Bug#310653: Partial failure (lilo failed): i386 (4 * PPro): Woody->Sarge upgrade
reassign 310653 lilo
retitle 310653 lilo fails on /dev/sda when /dev/sde is removable and removed.
severity 310653 important
quit
On Wed, May 25, 2005 at 01:18:30PM +1200, Ewen McNeill wrote:
> Package: upgrade-reports
>
> lilo failed to install the boot blocks (with the issue described below),
> but (a) the package didn't report it had failed to install, and (b)
> the upgrade proceeded on, so the error message was lost in the noise of
> all the other upgrade messages. (I only know it did get reported because
> I have a script output of the whole upgrade process, and after manually
> running lilo knew what error message to search for.)

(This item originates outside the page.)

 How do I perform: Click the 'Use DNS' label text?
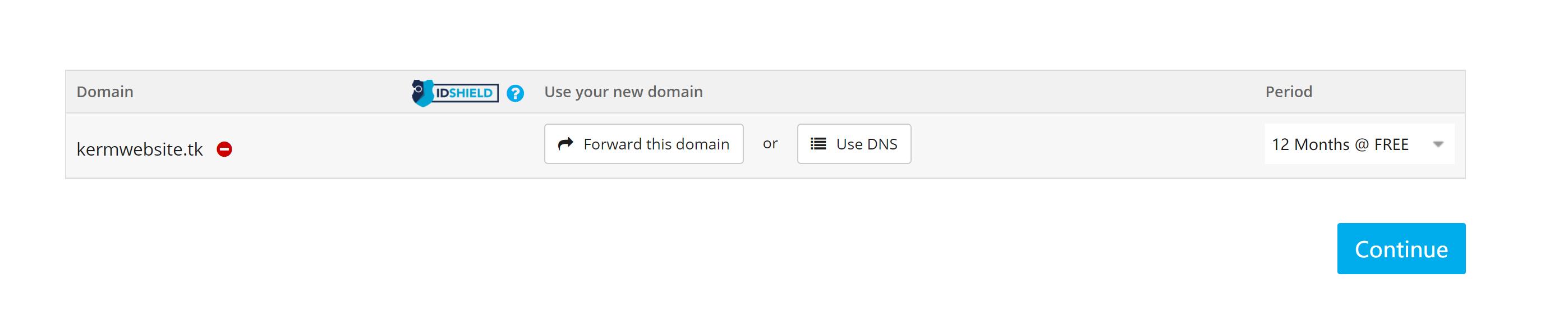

This is bug #304260 "lilo ignores failures on upgrade, leaving the
system silently unbootable".
> - Were there any problems with the system after upgrading?
>
> lilo would not reinstall the boot records. A basic "lilo -v" boot
> run reported:
>
> -=- cut here -=-
> LILO version 22.6.1, Copyright (C) 1992-1998 Werner Almesberger
> Development beyond version 21 Copyright (C) 1999-2004 John Coffman
> Released 17-Nov-2004, and compiled at 22:18:56 on Mar 12 2005
> Debian GNU/Linux
>
> Reading boot sector from /dev/sda
> part_nowrite: read:: Input/output error
> ewen@digital:~$
> -=- cut here -=-
>
> On further investigation this turned out to be due to a read error on
> one or both of the removable disk SCSI devices (a magnetoptical and a
> zip drive), quite probably due to there not being a disk in the drive
> (the system is remote from where I was performing the upgrade, but I'm
> fairly certain there's no disk in at least one of those drives).
>
> Output from "lilo -v 5" included below, as well as a summarised copy
> of the /etc/lilo.conf.
>
> The relevant removable scsi disks are /dev/sde and /dev/sdf; these
> are in no way involved in the boot process (which only uses /dev/sda, an
> 18GB internal SCSI disk). I cannot actually determine why lilo was
> even trying to access those disks.
>
> To the best of my recollection I have run lilo before (under Woody)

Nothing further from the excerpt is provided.